Topeng di Wajah Hutan

[Foto: Ilustrasi]

Kabut pagi menuruni perbukitan seperti asap dupa dari roh leluhur. Di Kampung Sungai Tembawang, di tepian hutan yang masih belantara, udara masih beraroma tanah basah dan getah pohon meranti. Seekor enggang melintas di atas atap rumah panjang, menandai pagi dengan teriakannya yang nyaring.

Adui, seorang pemuda dengan rambut sedikit gondrong dan kulit legam, berdiri di depan rumah sambil mengamati sungai yang mengalir tenang. Di tangannya, tergenggam sepotong kayu ulin yang separuh sudah diukir menjadi topeng.
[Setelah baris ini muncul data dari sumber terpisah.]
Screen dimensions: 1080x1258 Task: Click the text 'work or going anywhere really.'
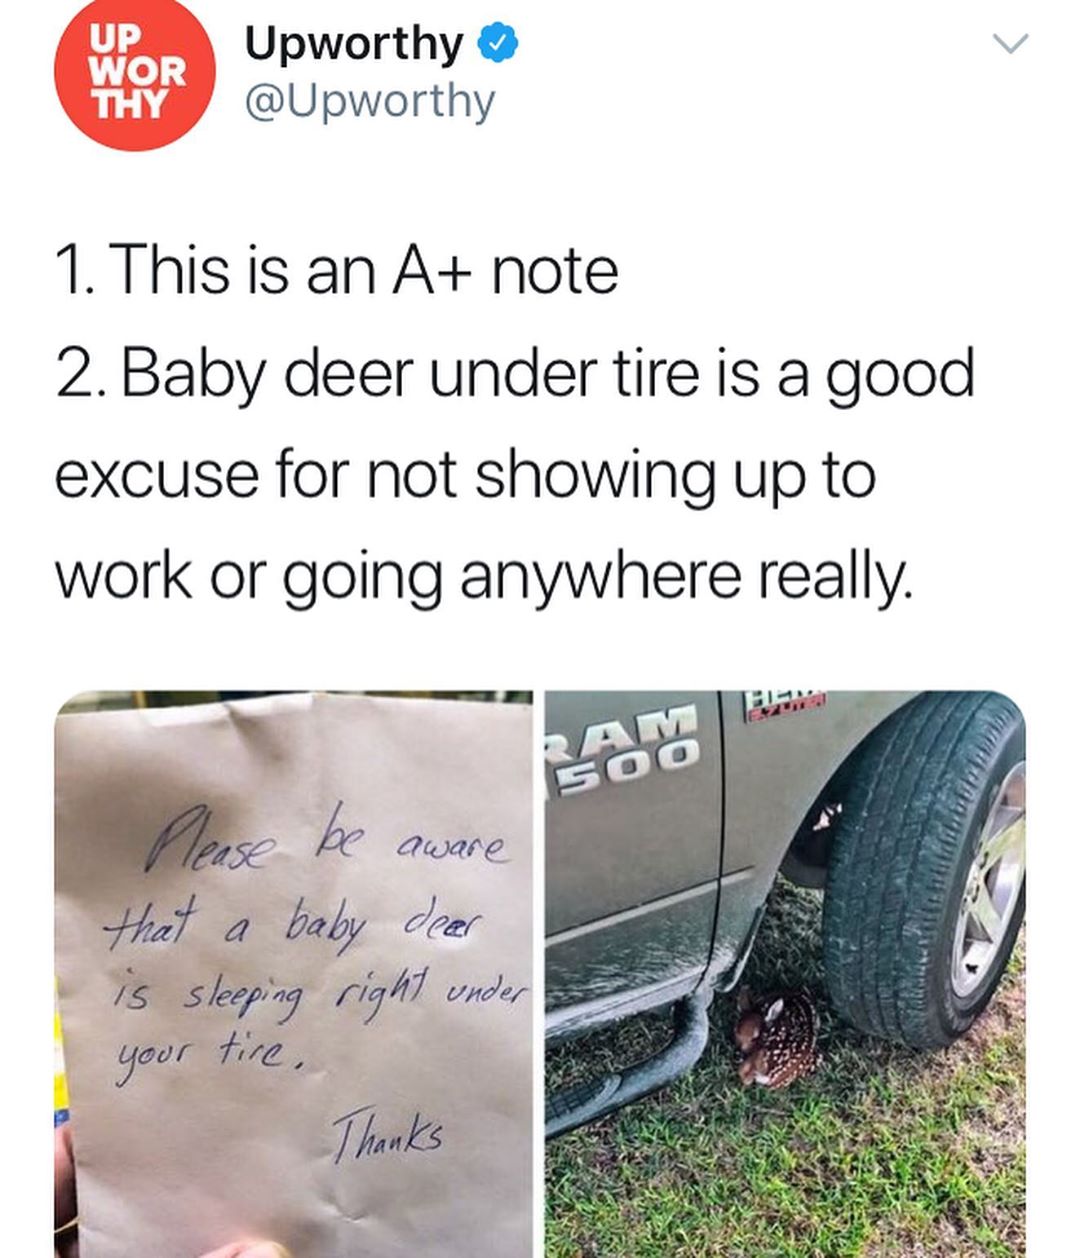[485, 578]
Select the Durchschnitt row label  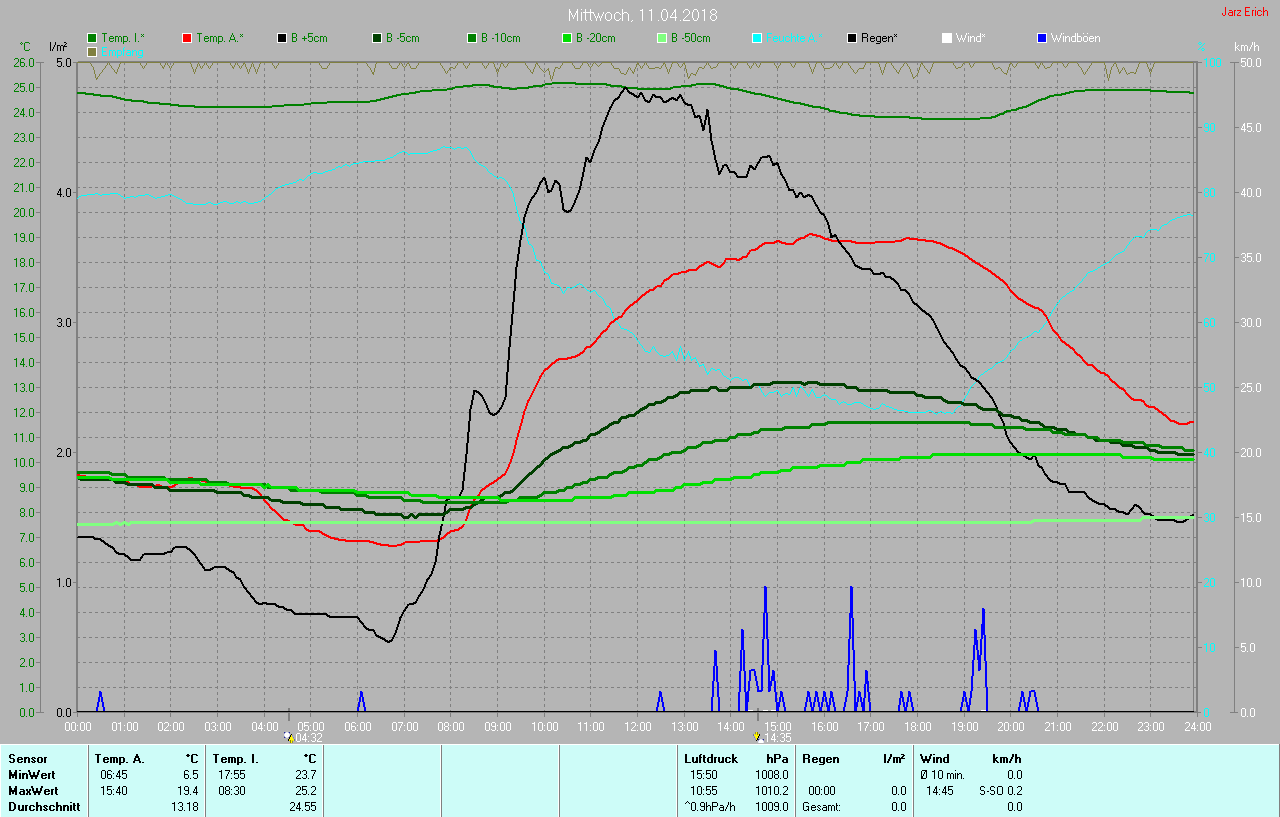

“Kau masih main dengan kayu itu saja, Di?” suara dari belakang terdengar berat namun hangat.

Itu suara  Apai Laman, pamannya, seorang pembuat topeng Buta yang disegani di kampung itu. Kumisnya tebal, matanya tajam, tapi senyumnya selalu menyimpan damai.

“Main? Ini bukan main, Pai,” kata Adui tanpa menoleh. “Aku sedang berbicara dengan kayu ini. Ia belum mau membuka rahasianya.”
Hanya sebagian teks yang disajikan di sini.